La théorie libérale donc postule que,
même s’ils acceptent avec les réalistes
que les Etats sont en compétition,
ils pensent que cette compétition peut être pacifique
lorsque les Etats sont démocratiques
et sont dans une situation
d’interdépendance économique.
Donc la dimension économique est importante,
la coopération est importante,
les Etats ne sont pas toujours en guerre,
mais ils peuvent toujours aussi coopérer,
et dans le cadre de cette coopération-là
il y a des Etats qui peuvent gagner
et également d’autres qui peuvent perdre.
Un auteur par exemple comme David Mitrany
qui est un fonctionnaliste donc du courant libéral
pense que puisque les affaires hautement politiques
posent problèmes, il faut commencer la coopération
par des domaines à contenus non politiques, qui sont techniques.
Et cela a donné naissance
aux premières organisations internationales.

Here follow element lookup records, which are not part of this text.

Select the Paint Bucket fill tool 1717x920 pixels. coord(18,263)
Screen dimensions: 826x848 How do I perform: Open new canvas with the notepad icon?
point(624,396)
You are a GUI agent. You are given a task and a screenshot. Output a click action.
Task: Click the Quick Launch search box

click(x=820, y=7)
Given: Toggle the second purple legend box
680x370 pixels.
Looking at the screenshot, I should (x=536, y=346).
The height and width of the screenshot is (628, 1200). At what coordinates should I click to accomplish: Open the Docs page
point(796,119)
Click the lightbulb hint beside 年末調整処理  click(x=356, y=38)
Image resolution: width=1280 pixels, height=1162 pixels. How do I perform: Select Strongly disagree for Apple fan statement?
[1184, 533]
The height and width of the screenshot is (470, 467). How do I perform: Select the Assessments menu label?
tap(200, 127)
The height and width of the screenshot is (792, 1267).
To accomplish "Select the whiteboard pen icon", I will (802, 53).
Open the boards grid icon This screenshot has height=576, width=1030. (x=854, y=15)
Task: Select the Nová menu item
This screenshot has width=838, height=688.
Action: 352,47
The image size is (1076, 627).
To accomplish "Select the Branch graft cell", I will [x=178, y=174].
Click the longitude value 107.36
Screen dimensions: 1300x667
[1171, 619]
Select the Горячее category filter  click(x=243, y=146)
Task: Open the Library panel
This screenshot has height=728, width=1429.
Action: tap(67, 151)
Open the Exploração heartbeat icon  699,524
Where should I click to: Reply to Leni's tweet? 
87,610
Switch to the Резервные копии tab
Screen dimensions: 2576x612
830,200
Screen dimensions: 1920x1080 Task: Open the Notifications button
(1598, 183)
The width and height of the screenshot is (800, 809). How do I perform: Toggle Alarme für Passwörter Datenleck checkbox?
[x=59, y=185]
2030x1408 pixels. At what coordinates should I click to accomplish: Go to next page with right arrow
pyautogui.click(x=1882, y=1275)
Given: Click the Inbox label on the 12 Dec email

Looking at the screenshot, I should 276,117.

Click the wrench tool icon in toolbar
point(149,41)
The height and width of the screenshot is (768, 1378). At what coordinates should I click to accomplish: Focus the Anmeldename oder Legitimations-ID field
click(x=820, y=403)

Les premières organisations internationales
ont été créées sur la base de domaines techniques.
Par exemple, la gestion d’un cours d’eau,
le Rhin par exemple, la Commission européenne
a été construite à partir
de la Communauté économique du charbon et de l’Acier,
donc puisque ce sont des domaines techniques,
les enjeux politiques sont moins forts,
les Etats vont réussir à coopérer.
Et à force qu’ils coopèrent ils vont convaincre
les autres Etats que la coopération peut produire des gains
et les citoyens se rendant compte
de ces services publics internationaux
qui leurs sont utiles vont, de plus en plus
accepter la marche vers cette direction.
Maintenant en quoi la mondialisation
remet en cause la théorie libérale ?
La théorie libérale qui est inspirée
quelque part du libéralisme classique,
pense que donc, avec les progrès,
les échanges et le commerce,
il y aura un enrichissement des nations
et une réduction des inégalités dans le monde.
Mais la mondialisation apporte le contraire,
le monde n’a jamais été aussi riche,
chaque jour il y a plus de 1 500
milliards de dollars américains qui circulent
dans les marchés financiers
mais le monde n’a jamais été aussi pauvre.
D’après la FAO, le Fonds des Nations Unies
pour l’alimentation et l’agriculture, par exemple,
chaque jour il y a plus de 800 millions de personnes
qui souffrent de malnutrition,
alors que l’agriculture mondiale,
au niveau de sa productivité actuelle
peut nourrir le double de l’humanité,
c’est-à-dire plus de 12 milliards d’êtres humains.